Amid all this bustle and activity the Spaniards were startled by the appearance of two large French vessels[886] in the offing, evidently ready for action. It was no part of Menendez’ plan to engage them, and he waited till, about three in the afternoon, they bore away for the St. John’s. Then he prepared to land in person. As his boat left the vessel with banners unfurled, amid the thunder of cannon and the sounds of warlike music, Mendoza Grajales, the first priest of St. Augustine, bearing a cross, went down at the head of those on shore to meet the adelantado, all chanting the Te Deum. Menendez proceeded at once with his attendants to the cross, which he kissed on bended knee.

Formal possession of the land was then taken in the name of Philip II., King of Spain. The captains of the troops and the officers of the new colony came forward to take the oath to Peter Menendez de Aviles as governor, captain-general, and adelantado of Florida and its coasts under the patents of the Spanish King. Crowds of friendly Indians, with their chieftains, gathered around.
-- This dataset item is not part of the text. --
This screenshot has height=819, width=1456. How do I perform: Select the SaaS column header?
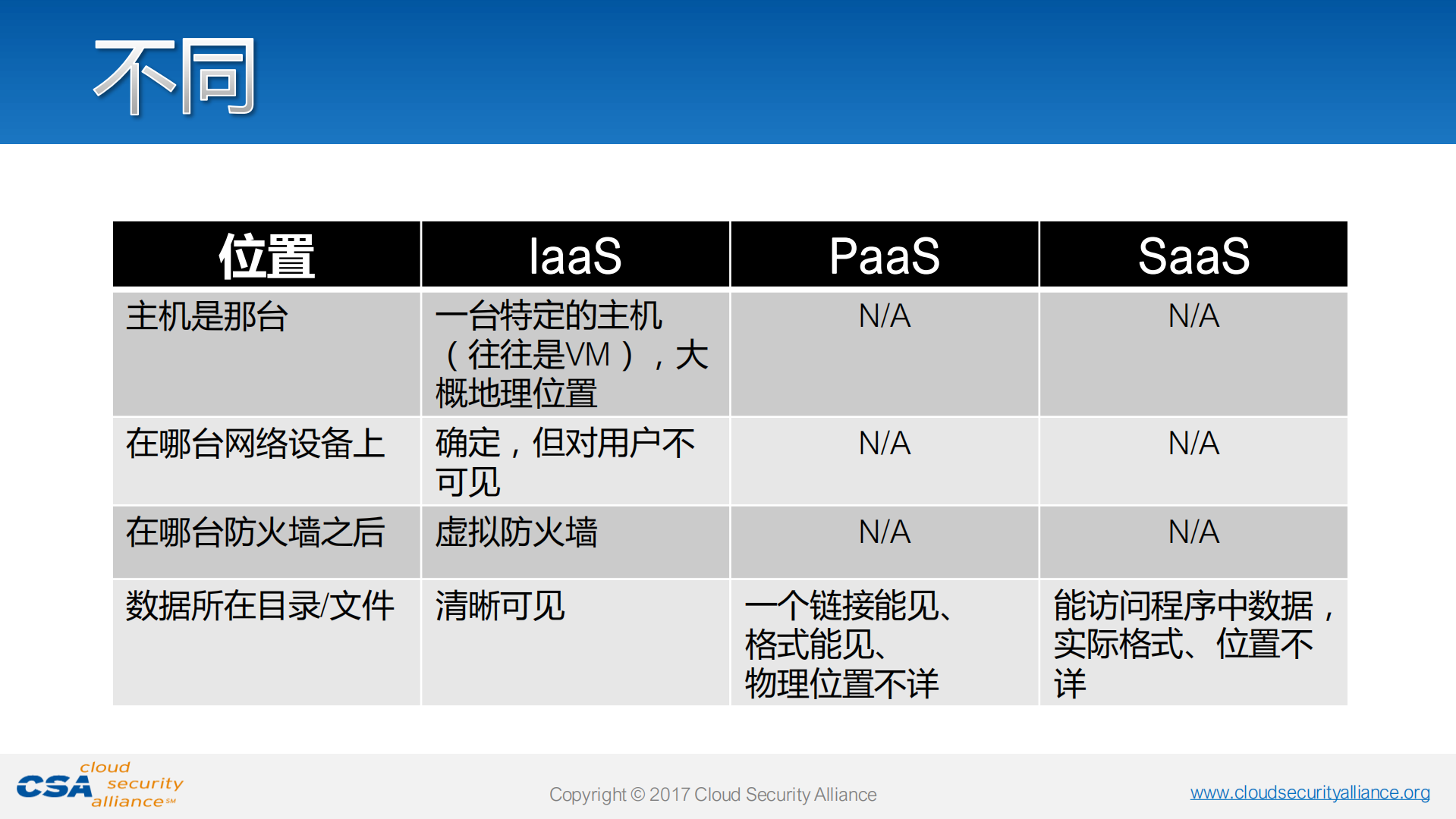point(1193,254)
From them the Spanish commander learned that his position was admirably taken, as he could, at a short distance, strike the river on which the French lay, and descend it to assail them. Here then he resolved to make his position as strong as possible, till the rest of his armament arrived. His galleon “San Pelayo,” too large to enter the port, rode without, in danger from the sudden storms that visit the coast, and from the French. Putting on board some French prisoners whom he had captured in a boat, he despatched her and another vessel to Santo Domingo. He organized his force by appointing officers,—a lieutenant and a sergeant-major, and ten captains. The necessity of horses to operate rapidly induced him to send two of his lighter vessels to Havana to seek them there; and by this conveyance he addressed to Philip II. his first letter from Florida.[887]
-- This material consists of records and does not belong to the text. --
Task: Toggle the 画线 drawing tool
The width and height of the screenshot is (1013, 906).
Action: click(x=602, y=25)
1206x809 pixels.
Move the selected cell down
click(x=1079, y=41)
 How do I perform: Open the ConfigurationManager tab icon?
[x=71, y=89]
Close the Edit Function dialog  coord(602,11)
The masts of his vessels could scarcely have vanished from the eyes of the Spanish force, when the French vessels appeared once more, and nearly captured Menendez himself in the harbor, where he was carrying to the shore, in the smaller vessels that he had retained, some artillery and munitions from the galleons. He escaped, however, though the French were so near that they called on him to surrender. And he ascribed his deliverance rather to prayer than to human skill; for, fierce seaman as he was, he was a man of deep and practical religious feeling, which influenced all his actions.